Part of the impetus behind this concern is the accelerating growth of mood-driven, lean-back listening experiences over artist-focused ones, which the “fake artist” allegations against Spotify thrust into the spotlight. A recent study by streaming analytics startup Chartmetric found that Spotify’s context-driven playlists (i.e. those defined around a specific activity, such as running, or around a time-specific event, such as Women’s History Month) have significantly higher median follower counts than content-driven playlists (those focused more on specific genres, languages or geographies). Year-over-year follower gain for context-based playlists also outpaced content-driven ones at 84.6 percent versus 62.3 percent, respectively.

“Self-driving music” sounds like the most extreme case of a context-driven music industry: one where lean-back consumers and tech platforms dictate the journey, while artists and rights holders sit shotgun but have little control over the steering wheel.

Nonetheless, Spotify insists not only that blended curation approaches thrive on its platform — according to its investor deck, 30 percent of streams on the service are “algotorial,” or derived from curation that is a mix of algorithmic and hand-picked, such as the Time Capsule playlist — but also that smart automation of discovery has tangibly benefited artists by widening the one-percent pool and by targeting prospective fans more effectively than terrestrial radio and other incumbent alternatives of similar scale.

According to head of creator marketplace Charlie Hellman, Spotify has seen a 28 percent growth in the number of artists it considers “top-tier,” from 16,000 to 22,000 artists, and strives to continue expanding this cohort into the “hundreds of thousands.”

Key tactics in widening this top-tier pool will include improving the Spotify for Artists data dashboard — which around 100,000 artists (only 3 percent of total artists on the platform) currently use on a monthly basis — as well as investing more in “dedicated research and innovation teams working on software to help musicians make their best work,” said Hellman, referencing groups like the in-house Creator Technology Research Lab and recently-acquired collaborative digital audio workstation (DAW) startup Soundtrap.

Hellman also described Spotify’s overarching vision for music as “a meritocracy where an artist’s success is determined by how they connect with fans, not with gatekeepers,” adding that Spotify wanted to be “like an Amazon seller or Airbnb host” in its relationships with artists and labels.

Both Ek and global head of creator services Troy Carter echoed Hellman’s sentiments in their own speeches. “It took literally a full year to get [Lady] Gaga’s ‘Just Dance’ on the radio,” said Carter, who formerly managed Lady Gaga as the founder and CEO of talent management firm Atom Factory. “Now, instead of fighting against industry gatekeepers, artists can break out in weeks, or even days.” Ek attributed this newfound success in the artist community to the wider, more open distribution of information: “We all know information is power, and it bridges the gap between the struggling and the successful.

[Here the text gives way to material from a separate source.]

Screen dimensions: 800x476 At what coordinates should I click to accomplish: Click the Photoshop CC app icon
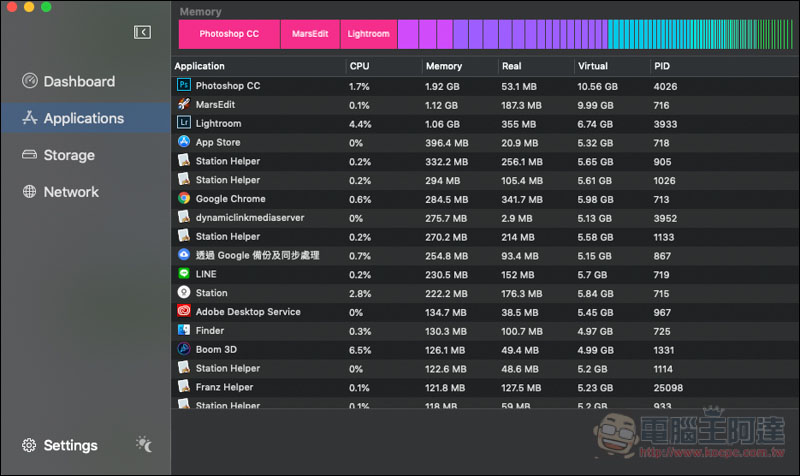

It re-balances the power.”

Neither the Spotify execs onstage nor the investors in the audience brought up exactly to what extent this alleged redistribution of power, in the form of more transparent information, will translate to more dollars and stabler careers for lower-tier artists. Evidence points to an inverse relationship between scale and per-stream royalty rates, which presents a challenge for niche artists who are not cut out to win in a purely consumption-driven environment. Plus, Spotify is facing several copyright infringement lawsuits, worth more than $1 billion, that could cost the company dearly before it even finds a clear path to profitability in the first place.

But at the end of the day, Spotify is betting that Wall Street investors care about more about scale and efficiency. “We want everyone in the industry to be more efficient, and to have more impact,” Ek told the audience at the outset. “The more music people discover, the more they will listen, and the more artists will be successful. That, of course, will attract more people to Spotify.”